I renewed my membership of the National Autistic Society today. I’m the mother of an autistic child, and when I was trying to find out more about autism in the run-up to getting a formal diagnosis, the National Autistic Society website was where I ended up – and I’m so glad it was there!
Pretty much all I knew about autism before that was what I’d gleaned from watching Rain Man twenty-odd years earlier. Clearly I had a long way to go. I needed information, and the NAS website is a brilliant source of that, right through from the basics to the latest research and what’s going on in your area. The charity does loads of other things too, including running six schools and a helpline, and it has lots of local branches.
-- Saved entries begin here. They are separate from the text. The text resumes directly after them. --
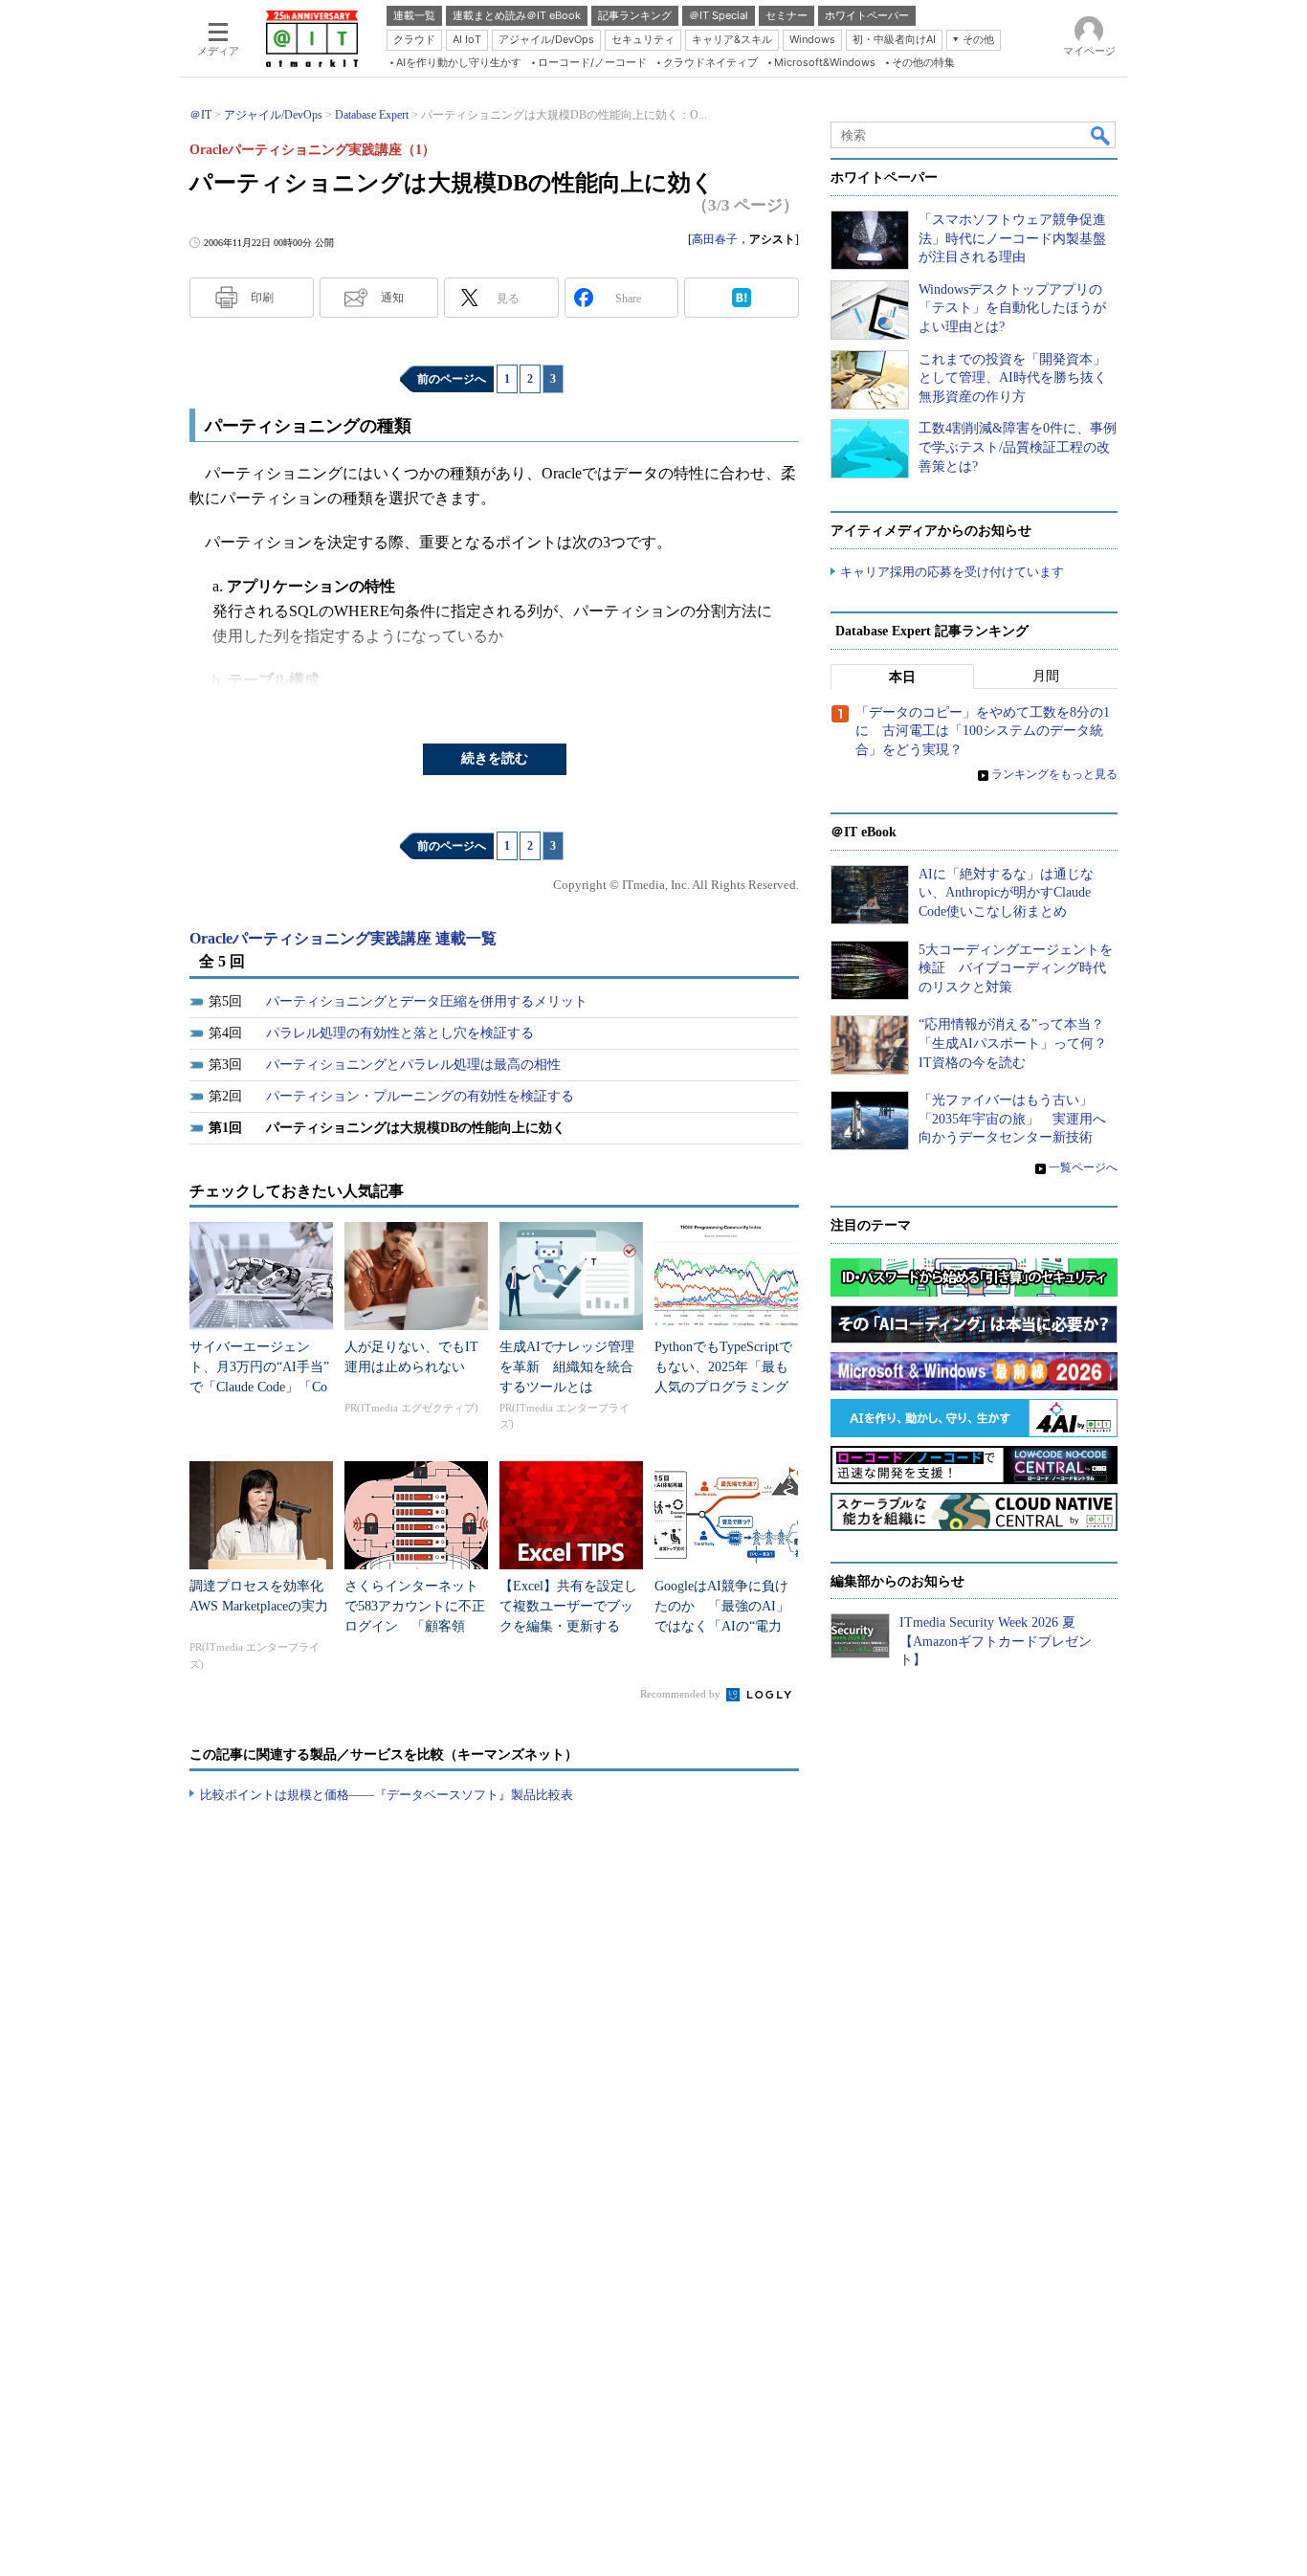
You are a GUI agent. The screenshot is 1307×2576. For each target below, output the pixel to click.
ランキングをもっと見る (1054, 774)
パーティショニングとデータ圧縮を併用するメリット (426, 1001)
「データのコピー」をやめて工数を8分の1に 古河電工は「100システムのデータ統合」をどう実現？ (982, 731)
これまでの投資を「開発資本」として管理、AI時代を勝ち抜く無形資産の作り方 (1013, 378)
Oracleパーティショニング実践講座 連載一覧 (343, 938)
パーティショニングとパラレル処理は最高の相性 (413, 1064)
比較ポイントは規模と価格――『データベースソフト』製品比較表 (386, 1795)
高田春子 (715, 239)
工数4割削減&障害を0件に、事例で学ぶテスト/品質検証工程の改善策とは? (1018, 447)
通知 (392, 297)
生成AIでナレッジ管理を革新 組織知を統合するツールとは (566, 1367)
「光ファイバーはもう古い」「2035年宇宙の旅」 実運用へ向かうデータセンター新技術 (1012, 1118)
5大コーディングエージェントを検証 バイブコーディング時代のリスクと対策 (1016, 968)
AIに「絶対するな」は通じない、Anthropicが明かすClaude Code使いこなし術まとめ (1006, 893)
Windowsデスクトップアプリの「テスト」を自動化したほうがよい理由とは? (1012, 308)
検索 (1101, 135)
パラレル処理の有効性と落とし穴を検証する (400, 1033)
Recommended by (681, 1693)
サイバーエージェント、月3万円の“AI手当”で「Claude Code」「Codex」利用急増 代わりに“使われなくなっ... (259, 1387)
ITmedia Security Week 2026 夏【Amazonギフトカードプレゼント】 (995, 1641)
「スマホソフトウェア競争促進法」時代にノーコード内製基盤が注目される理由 (1012, 238)
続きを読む (494, 758)
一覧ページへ (1083, 1167)
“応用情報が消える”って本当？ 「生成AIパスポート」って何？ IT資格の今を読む (1019, 1043)
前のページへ (451, 379)
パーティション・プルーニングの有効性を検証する (420, 1096)
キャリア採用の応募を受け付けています (952, 572)
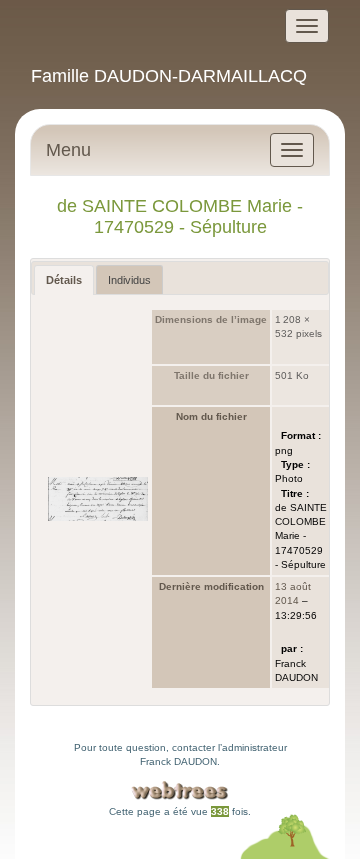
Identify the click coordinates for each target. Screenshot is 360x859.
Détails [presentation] (64, 280)
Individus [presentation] (129, 280)
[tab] (64, 280)
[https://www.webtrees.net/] (180, 790)
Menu (68, 150)
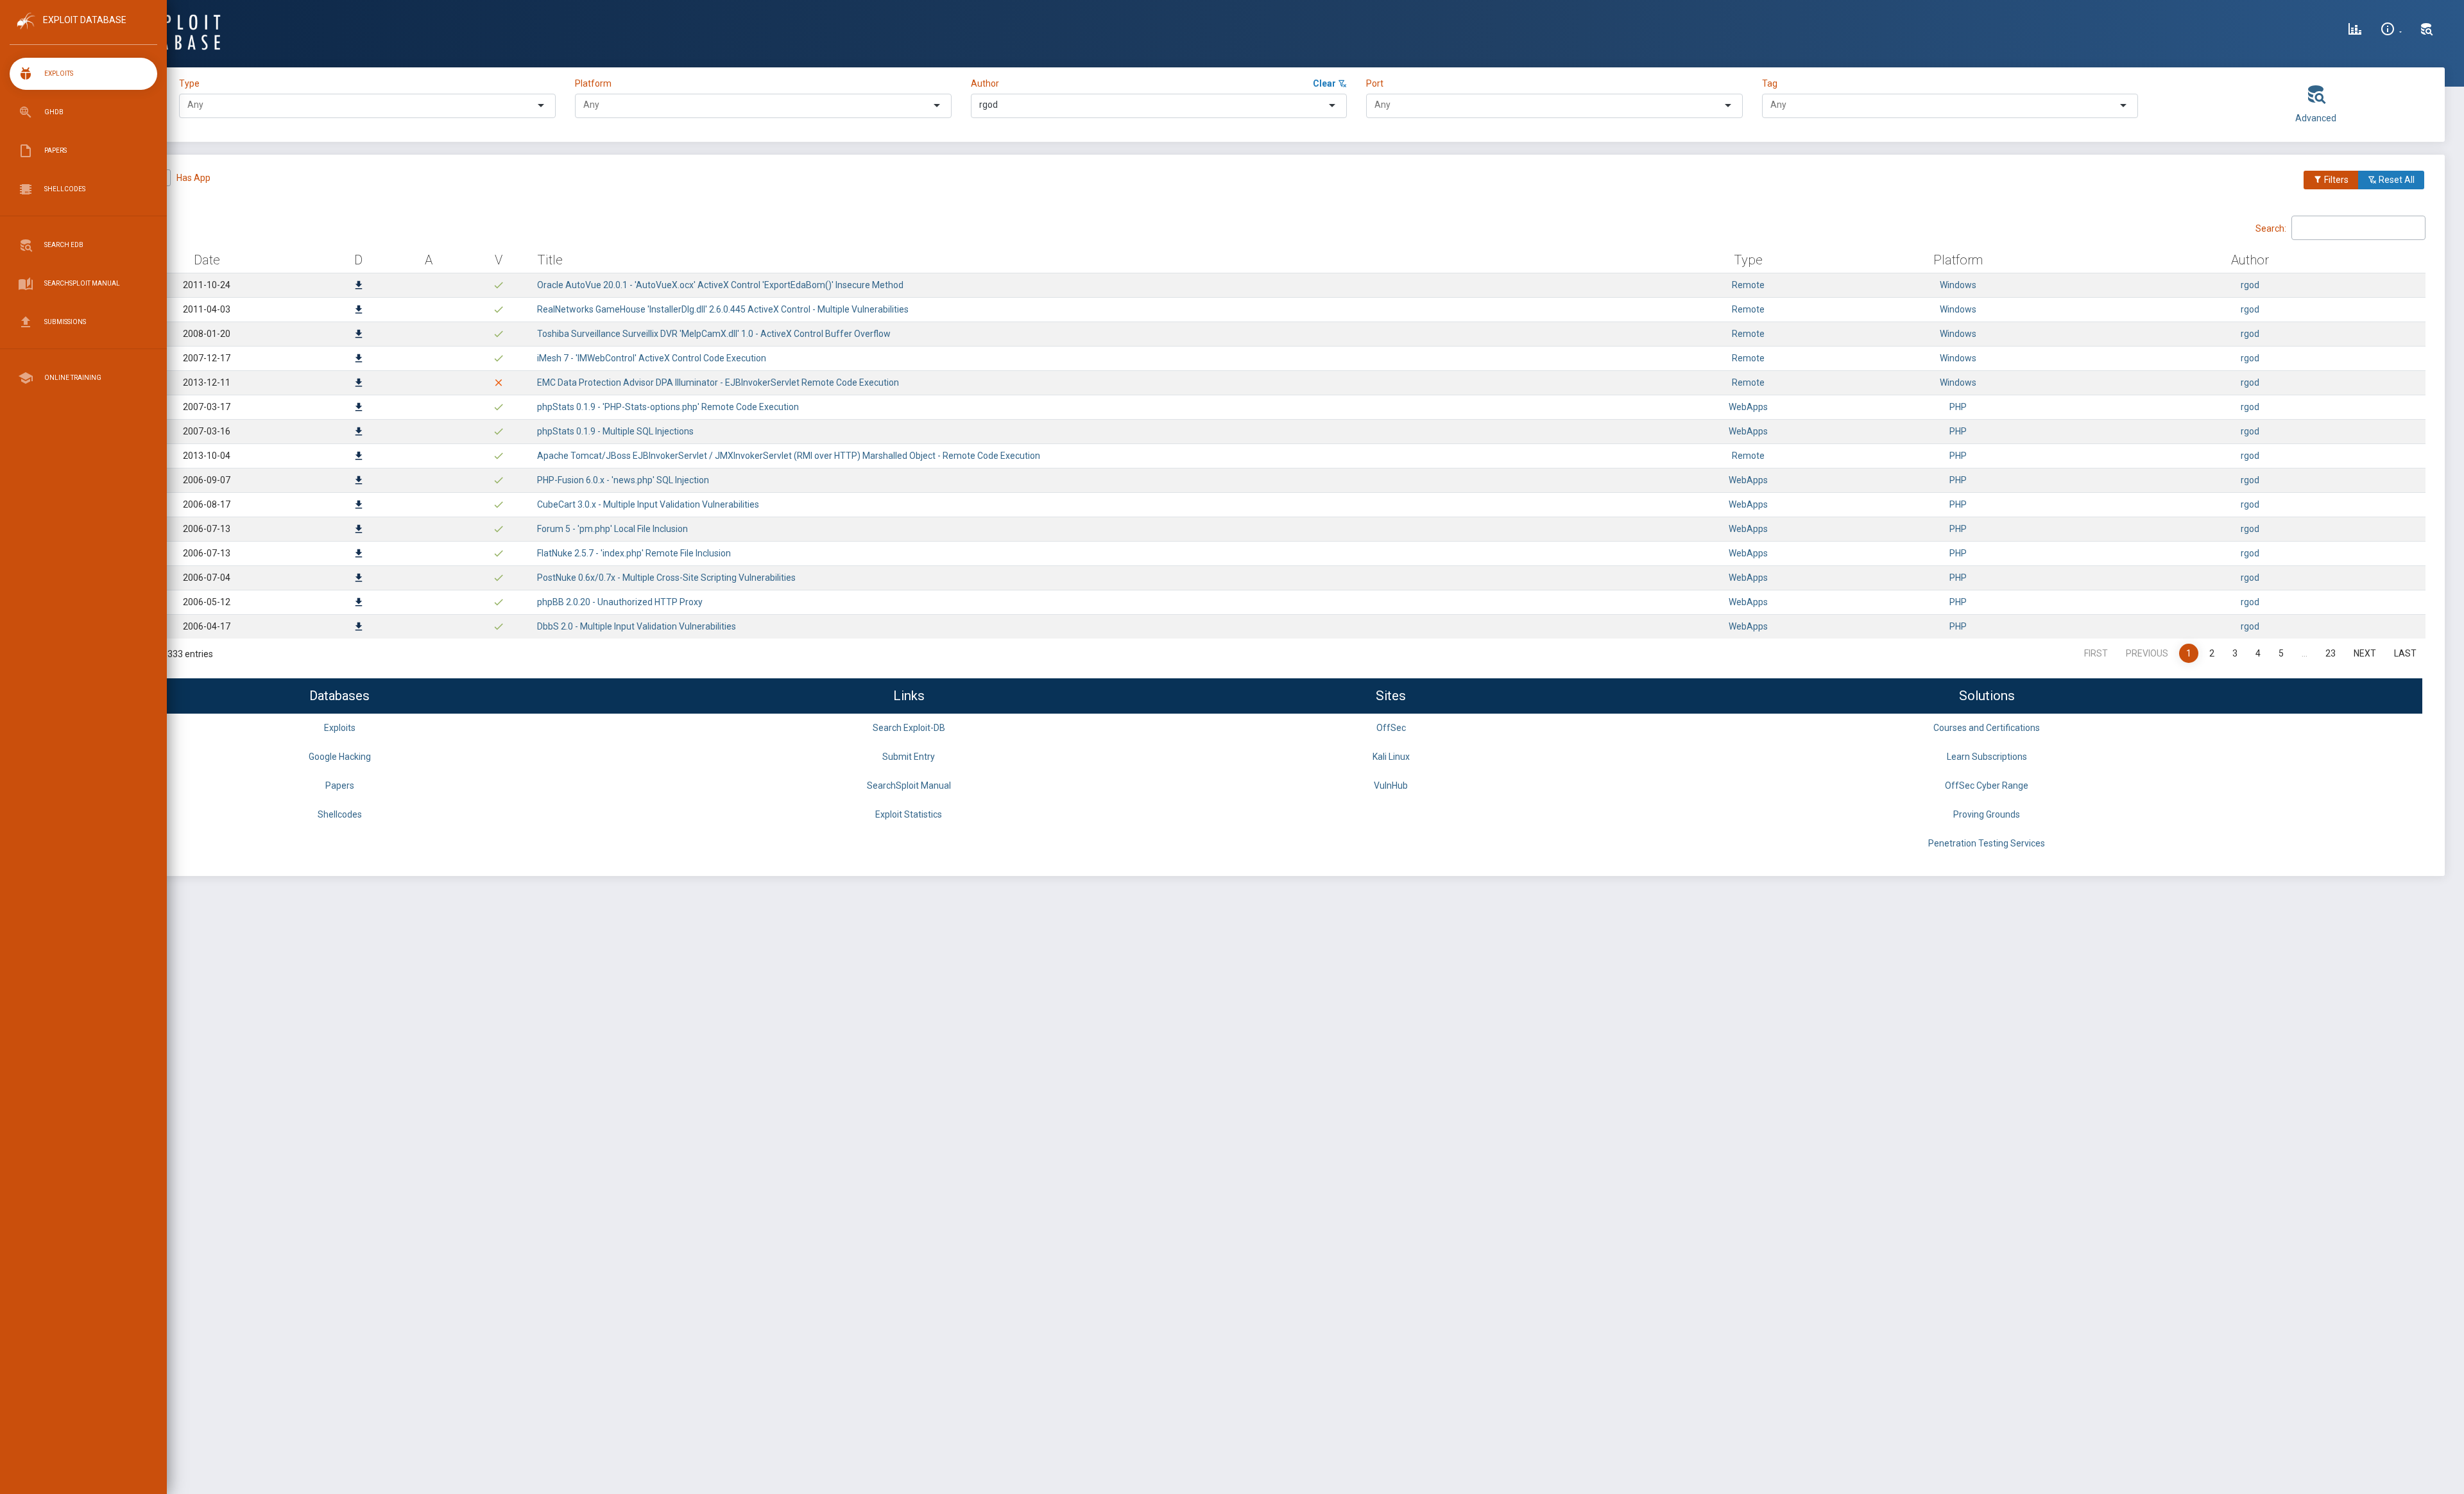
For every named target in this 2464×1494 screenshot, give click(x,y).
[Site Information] (2391, 30)
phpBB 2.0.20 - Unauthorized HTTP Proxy (620, 602)
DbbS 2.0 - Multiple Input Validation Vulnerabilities (636, 626)
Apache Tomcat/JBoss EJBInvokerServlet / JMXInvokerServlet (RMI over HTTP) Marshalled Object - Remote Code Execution (788, 456)
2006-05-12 (206, 602)
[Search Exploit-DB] (2426, 30)
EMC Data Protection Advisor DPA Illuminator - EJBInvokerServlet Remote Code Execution (718, 382)
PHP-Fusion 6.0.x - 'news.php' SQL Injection (623, 480)
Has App (193, 178)
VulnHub (1391, 785)
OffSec (1391, 728)
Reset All (2396, 180)
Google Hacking (340, 756)
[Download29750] (358, 432)
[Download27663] (358, 627)
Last (2405, 653)
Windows (1958, 285)
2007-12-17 (206, 358)
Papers (339, 785)
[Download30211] (358, 384)
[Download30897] (358, 359)
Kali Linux (1391, 756)
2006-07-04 (206, 577)
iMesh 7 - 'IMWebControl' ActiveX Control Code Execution (651, 358)
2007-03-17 (206, 407)
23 (2330, 653)
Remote (1748, 285)
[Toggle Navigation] (83, 31)
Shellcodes (340, 814)
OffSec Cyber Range (1986, 785)
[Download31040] (358, 335)
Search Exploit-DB (909, 728)
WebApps (1748, 407)
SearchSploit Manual (909, 785)
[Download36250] (358, 286)
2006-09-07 (206, 480)
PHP (1958, 407)
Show (102, 227)
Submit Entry (908, 756)
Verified (128, 178)
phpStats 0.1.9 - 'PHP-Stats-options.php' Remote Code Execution (668, 407)
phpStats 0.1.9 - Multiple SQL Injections (615, 431)
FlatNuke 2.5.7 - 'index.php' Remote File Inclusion (634, 553)
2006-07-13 (206, 529)
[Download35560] (358, 310)
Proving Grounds (1986, 814)
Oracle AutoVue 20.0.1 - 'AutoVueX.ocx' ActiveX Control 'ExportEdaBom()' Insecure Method (720, 285)
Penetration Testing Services (1986, 843)
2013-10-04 (206, 456)
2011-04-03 (206, 309)
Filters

The NAS turns 50 this year. There’s a video on the about section of the NAS website in which Ilse, one of the founder members, describes how she and other parents got together in the early days of the society.
The psychiatrist who diagnosed Ilse’s daughter with autism suggested putting her in a home. That was not something Ilse and her husband wanted to do. The psychiatrist also suggested getting in touch with the then very new society for autistic children. Their daughter went on to be a pupil at the embryonic National Autistic Society’s first school, which taught ten children.
It used to be thought that autistic children couldn’t be educated, and now we know that isn’t true. But if that group of parents hadn’t got together in the early 1960s, it might be a different story.